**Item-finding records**
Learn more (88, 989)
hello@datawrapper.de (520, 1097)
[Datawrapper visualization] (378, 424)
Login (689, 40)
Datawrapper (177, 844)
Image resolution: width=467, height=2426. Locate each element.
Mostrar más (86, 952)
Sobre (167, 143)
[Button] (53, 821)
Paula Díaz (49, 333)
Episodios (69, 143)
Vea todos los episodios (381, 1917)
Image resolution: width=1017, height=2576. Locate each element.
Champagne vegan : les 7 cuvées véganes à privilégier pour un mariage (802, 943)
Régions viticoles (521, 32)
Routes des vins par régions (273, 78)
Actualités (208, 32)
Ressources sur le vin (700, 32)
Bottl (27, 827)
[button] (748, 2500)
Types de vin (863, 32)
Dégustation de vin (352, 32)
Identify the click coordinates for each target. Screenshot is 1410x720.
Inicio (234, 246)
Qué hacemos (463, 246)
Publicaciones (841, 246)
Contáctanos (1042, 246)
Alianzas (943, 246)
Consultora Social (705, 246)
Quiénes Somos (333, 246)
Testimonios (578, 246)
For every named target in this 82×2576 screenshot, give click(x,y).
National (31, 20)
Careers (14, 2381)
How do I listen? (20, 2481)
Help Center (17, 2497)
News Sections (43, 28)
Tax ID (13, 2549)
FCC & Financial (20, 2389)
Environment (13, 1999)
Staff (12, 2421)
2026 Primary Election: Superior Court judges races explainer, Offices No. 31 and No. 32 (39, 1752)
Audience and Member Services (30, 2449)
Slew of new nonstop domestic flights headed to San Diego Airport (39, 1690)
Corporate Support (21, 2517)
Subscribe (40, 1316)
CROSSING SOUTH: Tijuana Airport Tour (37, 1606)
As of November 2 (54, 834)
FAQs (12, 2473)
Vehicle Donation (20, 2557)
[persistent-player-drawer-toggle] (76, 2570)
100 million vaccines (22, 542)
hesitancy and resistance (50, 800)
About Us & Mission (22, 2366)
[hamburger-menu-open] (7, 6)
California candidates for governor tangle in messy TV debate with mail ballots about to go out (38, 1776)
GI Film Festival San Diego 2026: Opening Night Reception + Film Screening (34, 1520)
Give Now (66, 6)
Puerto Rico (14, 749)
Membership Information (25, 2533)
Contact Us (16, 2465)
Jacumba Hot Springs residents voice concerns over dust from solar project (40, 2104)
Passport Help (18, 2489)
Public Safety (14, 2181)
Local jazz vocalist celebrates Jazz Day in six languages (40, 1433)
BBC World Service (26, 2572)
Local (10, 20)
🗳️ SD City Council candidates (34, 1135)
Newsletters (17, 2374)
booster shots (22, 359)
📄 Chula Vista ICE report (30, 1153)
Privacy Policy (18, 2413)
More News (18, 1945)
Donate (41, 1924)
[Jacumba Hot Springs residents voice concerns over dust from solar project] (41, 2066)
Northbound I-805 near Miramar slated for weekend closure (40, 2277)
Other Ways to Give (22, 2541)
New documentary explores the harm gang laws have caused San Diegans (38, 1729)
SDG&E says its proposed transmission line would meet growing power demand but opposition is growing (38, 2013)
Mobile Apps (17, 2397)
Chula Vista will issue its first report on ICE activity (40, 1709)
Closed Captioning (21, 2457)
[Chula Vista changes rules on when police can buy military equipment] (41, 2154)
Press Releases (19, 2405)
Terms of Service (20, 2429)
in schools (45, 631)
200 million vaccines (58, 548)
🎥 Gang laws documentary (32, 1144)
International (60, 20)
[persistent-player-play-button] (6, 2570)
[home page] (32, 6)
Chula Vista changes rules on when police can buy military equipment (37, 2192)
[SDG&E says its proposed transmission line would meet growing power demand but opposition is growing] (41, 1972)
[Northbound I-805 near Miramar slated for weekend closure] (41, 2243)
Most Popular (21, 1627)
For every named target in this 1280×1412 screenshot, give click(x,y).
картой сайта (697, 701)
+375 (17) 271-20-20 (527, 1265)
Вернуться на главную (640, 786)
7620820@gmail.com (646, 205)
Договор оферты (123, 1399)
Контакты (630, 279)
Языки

**Aim**
Please lay out every line of the items above as a JSON list of strings, one string per line, with blank lines left out.

**Written response**
[
  "Learn more (88, 989)",
  "hello@datawrapper.de (520, 1097)",
  "[Datawrapper visualization] (378, 424)",
  "Login (689, 40)",
  "Datawrapper (177, 844)",
  "Image resolution: width=467, height=2426. Locate each element.",
  "Mostrar más (86, 952)",
  "Sobre (167, 143)",
  "[Button] (53, 821)",
  "Paula Díaz (49, 333)",
  "Episodios (69, 143)",
  "Vea todos los episodios (381, 1917)",
  "Image resolution: width=1017, height=2576. Locate each element.",
  "Champagne vegan : les 7 cuvées véganes à privilégier pour un mariage (802, 943)",
  "Régions viticoles (521, 32)",
  "Routes des vins par régions (273, 78)",
  "Actualités (208, 32)",
  "Ressources sur le vin (700, 32)",
  "Bottl (27, 827)",
  "[button] (748, 2500)",
  "Types de vin (863, 32)",
  "Dégustation de vin (352, 32)",
  "Identify the click coordinates for each target. Screenshot is 1410x720.",
  "Inicio (234, 246)",
  "Qué hacemos (463, 246)",
  "Publicaciones (841, 246)",
  "Contáctanos (1042, 246)",
  "Alianzas (943, 246)",
  "Consultora Social (705, 246)",
  "Quiénes Somos (333, 246)",
  "Testimonios (578, 246)",
  "For every named target in this 82×2576 screenshot, give click(x,y).",
  "National (31, 20)",
  "Careers (14, 2381)",
  "How do I listen? (20, 2481)",
  "Help Center (17, 2497)",
  "News Sections (43, 28)",
  "Tax ID (13, 2549)",
  "FCC & Financial (20, 2389)",
  "Environment (13, 1999)",
  "Staff (12, 2421)",
  "2026 Primary Election: Superior Court judges races explainer, Offices No. 31 and No. 32 (39, 1752)",
  "Audience and Member Services (30, 2449)",
  "Slew of new nonstop domestic flights headed to San Diego Airport (39, 1690)",
  "Corporate Support (21, 2517)",
  "Subscribe (40, 1316)",
  "CROSSING SOUTH: Tijuana Airport Tour (37, 1606)",
  "As of November 2 (54, 834)",
  "FAQs (12, 2473)",
  "Vehicle Donation (20, 2557)",
  "[persistent-player-drawer-toggle] (76, 2570)",
  "100 million vaccines (22, 542)",
  "hesitancy and resistance (50, 800)",
  "About Us & Mission (22, 2366)",
  "[hamburger-menu-open] (7, 6)",
  "California candidates for governor tangle in messy TV debate with mail ballots about to go out (38, 1776)",
  "GI Film Festival San Diego 2026: Opening Night Reception + Film Screening (34, 1520)",
  "Give Now (66, 6)",
  "Puerto Rico (14, 749)",
  "Membership Information (25, 2533)",
  "Contact Us (16, 2465)",
  "Jacumba Hot Springs residents voice concerns over dust from solar project (40, 2104)",
  "Passport Help (18, 2489)",
  "Public Safety (14, 2181)",
  "Local jazz vocalist celebrates Jazz Day in six languages (40, 1433)",
  "BBC World Service (26, 2572)",
  "Local (10, 20)",
  "🗳️ SD City Council candidates (34, 1135)",
  "Newsletters (17, 2374)",
  "booster shots (22, 359)",
  "📄 Chula Vista ICE report (30, 1153)",
  "Privacy Policy (18, 2413)",
  "More News (18, 1945)",
  "Donate (41, 1924)",
  "[Jacumba Hot Springs residents voice concerns over dust from solar project] (41, 2066)",
  "Northbound I-805 near Miramar slated for weekend closure (40, 2277)",
  "Other Ways to Give (22, 2541)",
  "New documentary explores the harm gang laws have caused San Diegans (38, 1729)",
  "SDG&E says its proposed transmission line would meet growing power demand but opposition is growing (38, 2013)",
  "Mobile Apps (17, 2397)",
  "Chula Vista will issue its first report on ICE activity (40, 1709)",
  "Closed Captioning (21, 2457)",
  "[Chula Vista changes rules on when police can buy military equipment] (41, 2154)",
  "Press Releases (19, 2405)",
  "Terms of Service (20, 2429)",
  "in schools (45, 631)",
  "200 million vaccines (58, 548)",
  "🎥 Gang laws documentary (32, 1144)",
  "International (60, 20)",
  "[persistent-player-play-button] (6, 2570)",
  "[home page] (32, 6)",
  "Chula Vista changes rules on when police can buy military equipment (37, 2192)",
  "[SDG&E says its proposed transmission line would meet growing power demand but opposition is growing] (41, 1972)",
  "[Northbound I-805 near Miramar slated for weekend closure] (41, 2243)",
  "Most Popular (21, 1627)",
  "For every named target in this 1280×1412 screenshot, give click(x,y).",
  "картой сайта (697, 701)",
  "+375 (17) 271-20-20 (527, 1265)",
  "Вернуться на главную (640, 786)",
  "7620820@gmail.com (646, 205)",
  "Договор оферты (123, 1399)",
  "Контакты (630, 279)",
  "Языки"
]